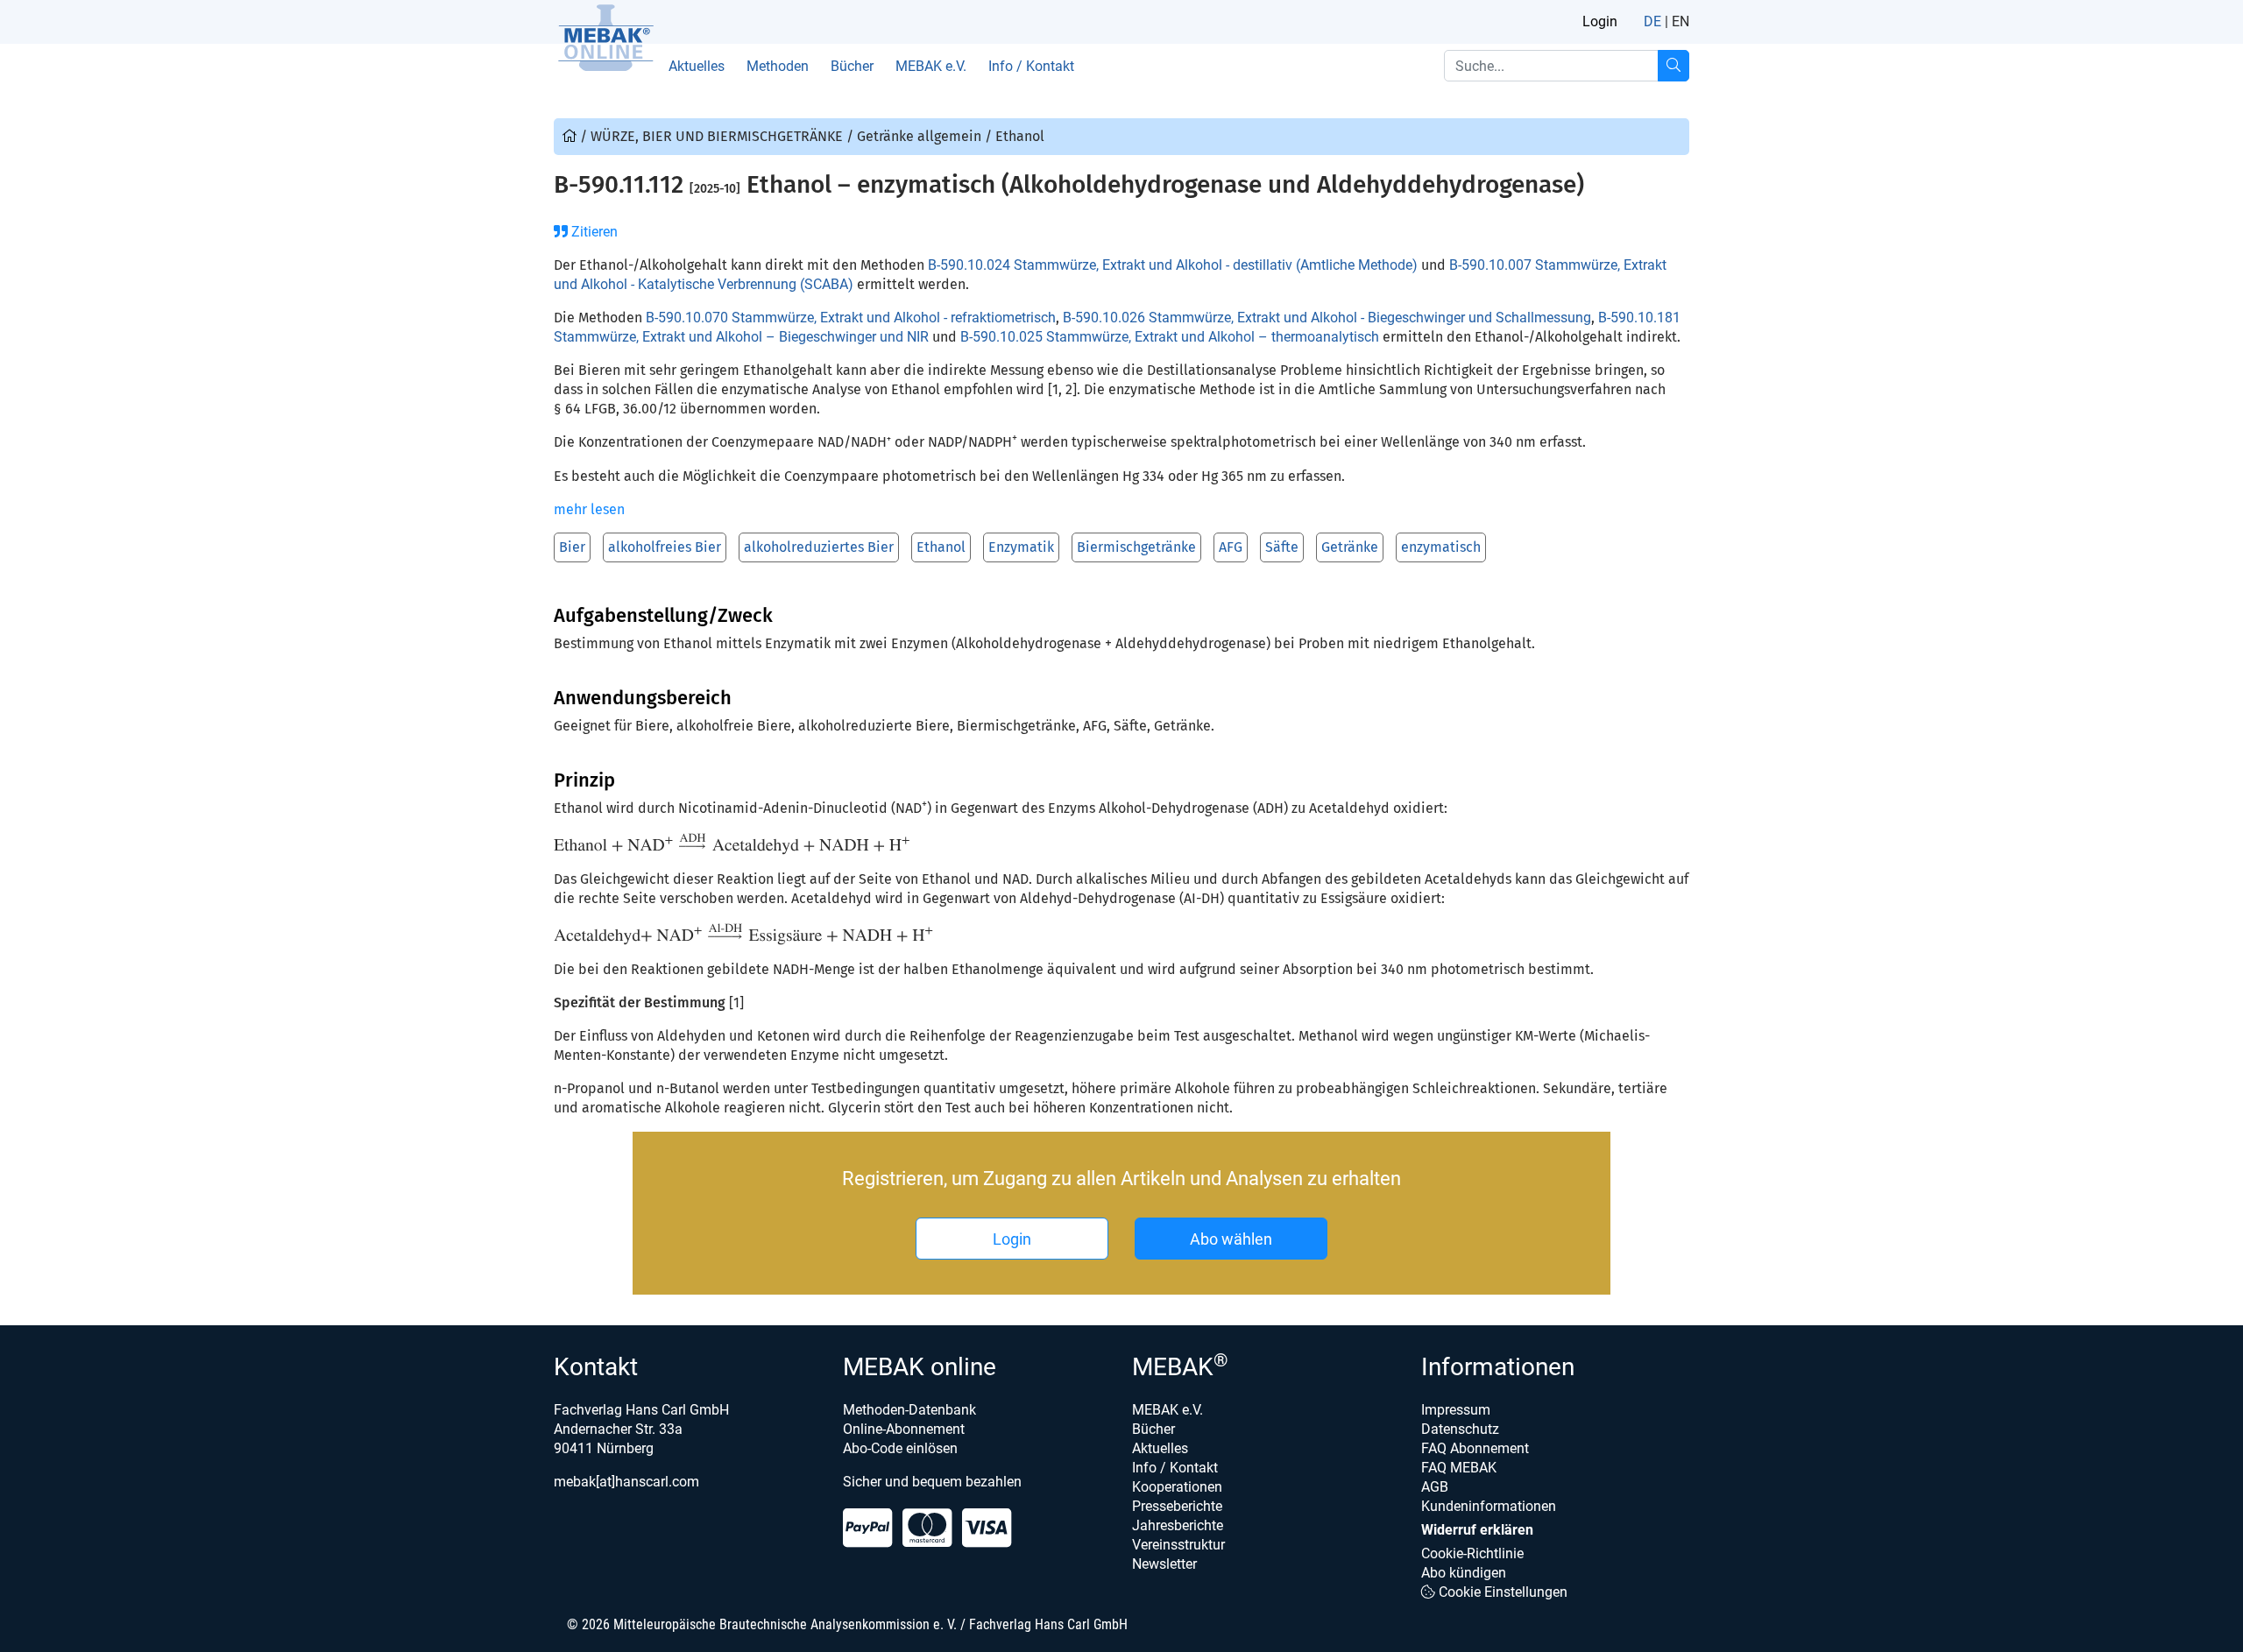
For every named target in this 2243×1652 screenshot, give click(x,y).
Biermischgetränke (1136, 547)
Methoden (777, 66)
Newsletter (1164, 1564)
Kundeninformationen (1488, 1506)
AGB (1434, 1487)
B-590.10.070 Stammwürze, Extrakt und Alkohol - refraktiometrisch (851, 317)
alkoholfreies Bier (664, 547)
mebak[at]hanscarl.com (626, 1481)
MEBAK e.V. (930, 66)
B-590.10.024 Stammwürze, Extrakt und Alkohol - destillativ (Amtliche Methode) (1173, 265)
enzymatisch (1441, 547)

++++++++++

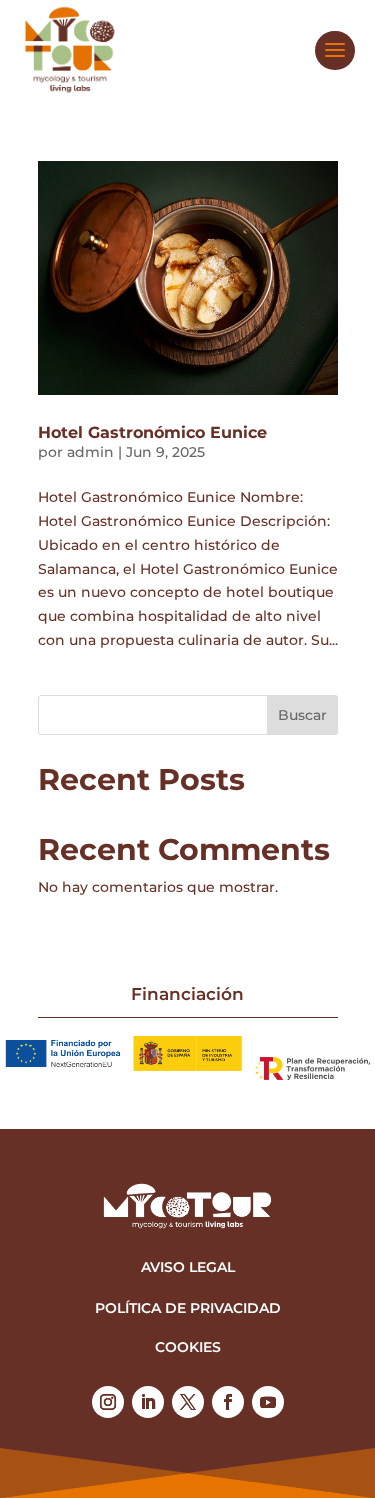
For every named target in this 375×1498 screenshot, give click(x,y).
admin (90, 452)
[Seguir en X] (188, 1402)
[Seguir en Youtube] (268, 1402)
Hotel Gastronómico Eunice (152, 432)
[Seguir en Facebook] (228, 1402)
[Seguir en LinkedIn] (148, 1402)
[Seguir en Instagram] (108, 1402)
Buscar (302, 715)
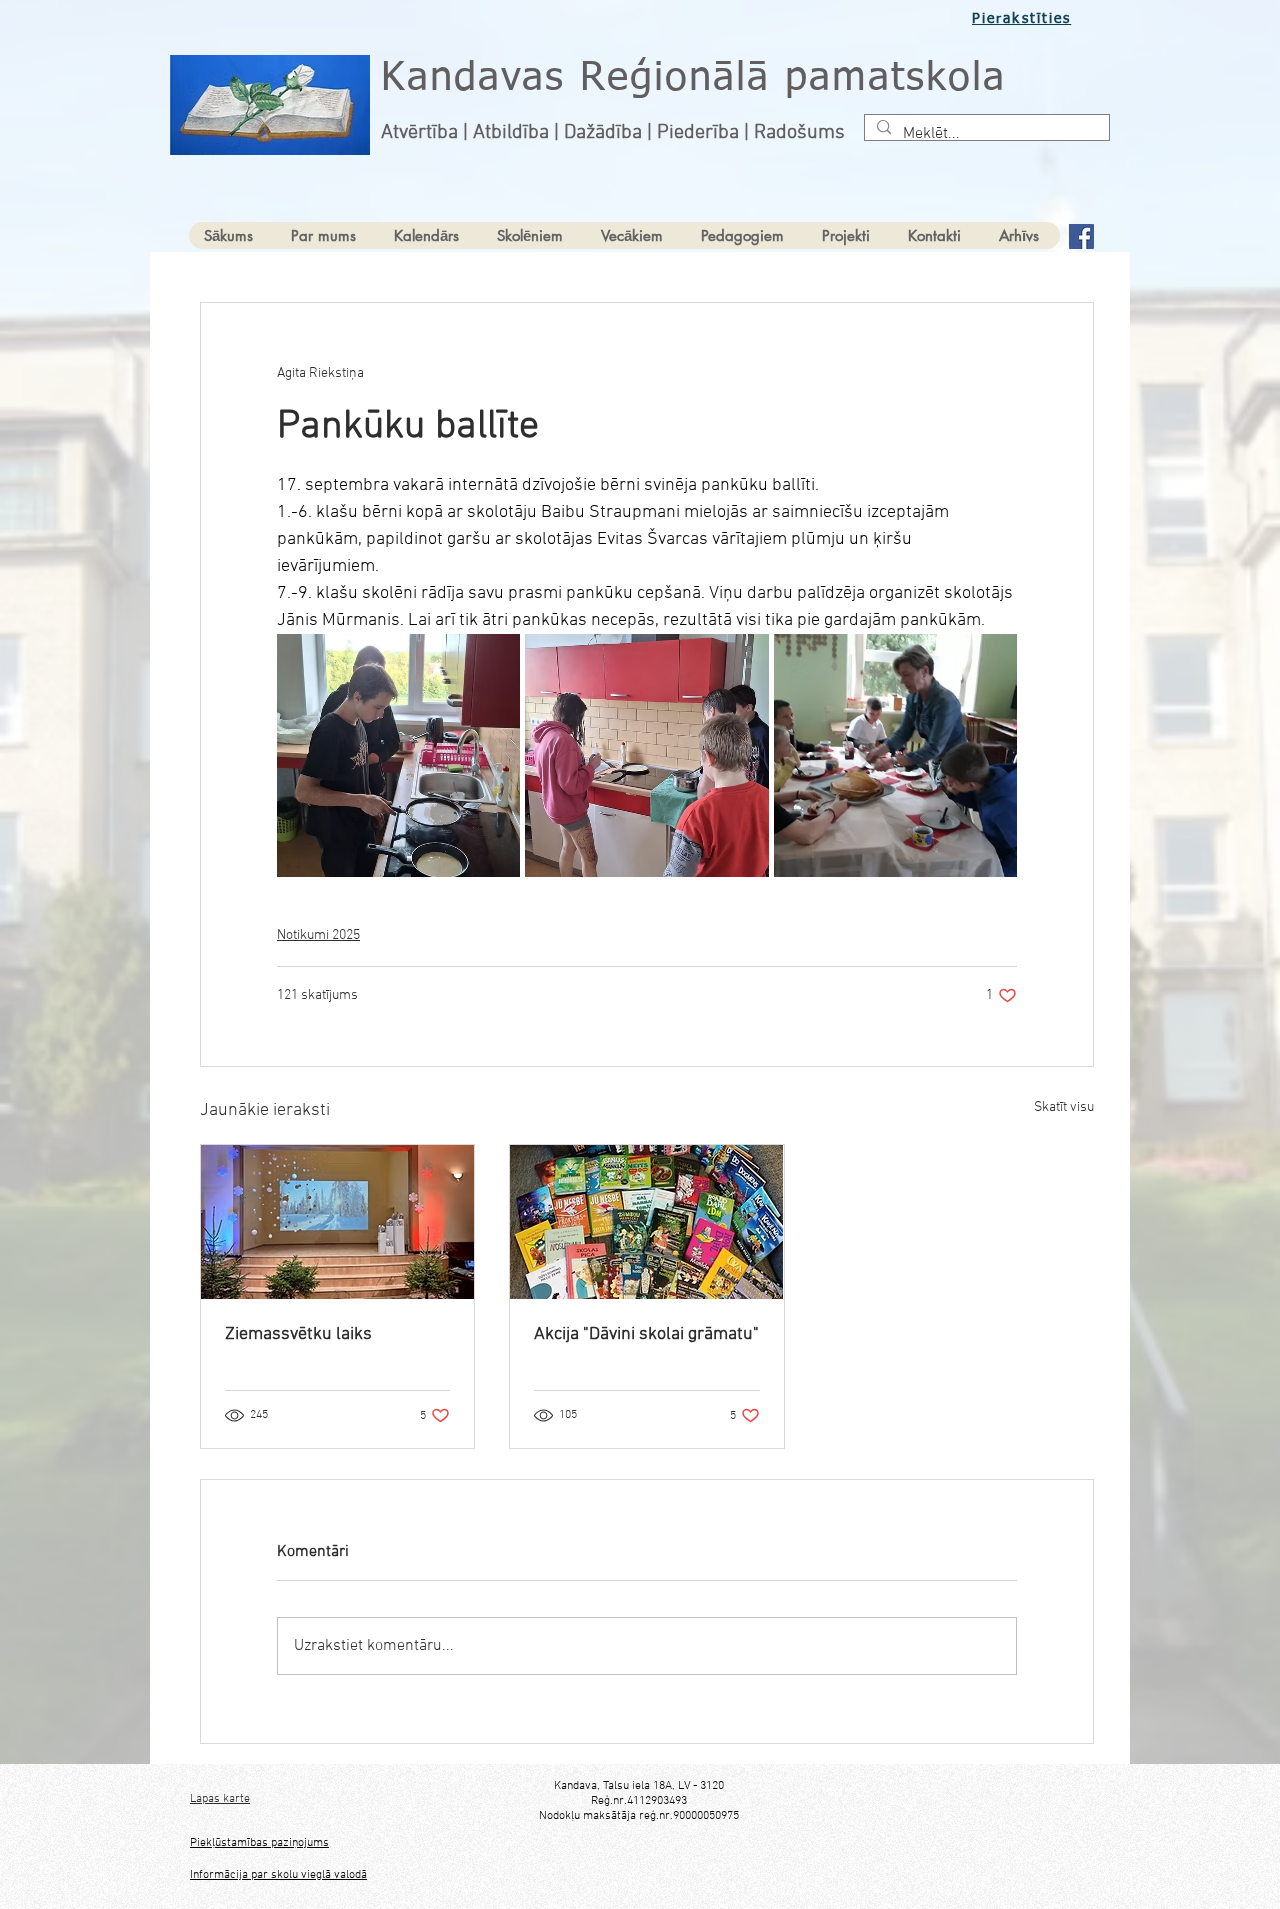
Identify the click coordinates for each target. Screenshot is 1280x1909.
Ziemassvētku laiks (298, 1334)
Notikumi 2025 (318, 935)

++++++++++

YOUR ASSIGNMENT: Transcribe the records above exactly, beginning at the line that contains "mebak[at]hanscarl.com (626, 1481)" and ending with the line that contains "enzymatisch (1441, 547)", both included, and nothing else.

ANSWER TO THIS PROBLEM:
mebak[at]hanscarl.com (626, 1481)
MEBAK e.V. (930, 66)
B-590.10.024 Stammwürze, Extrakt und Alkohol - destillativ (Amtliche Methode) (1173, 265)
enzymatisch (1441, 547)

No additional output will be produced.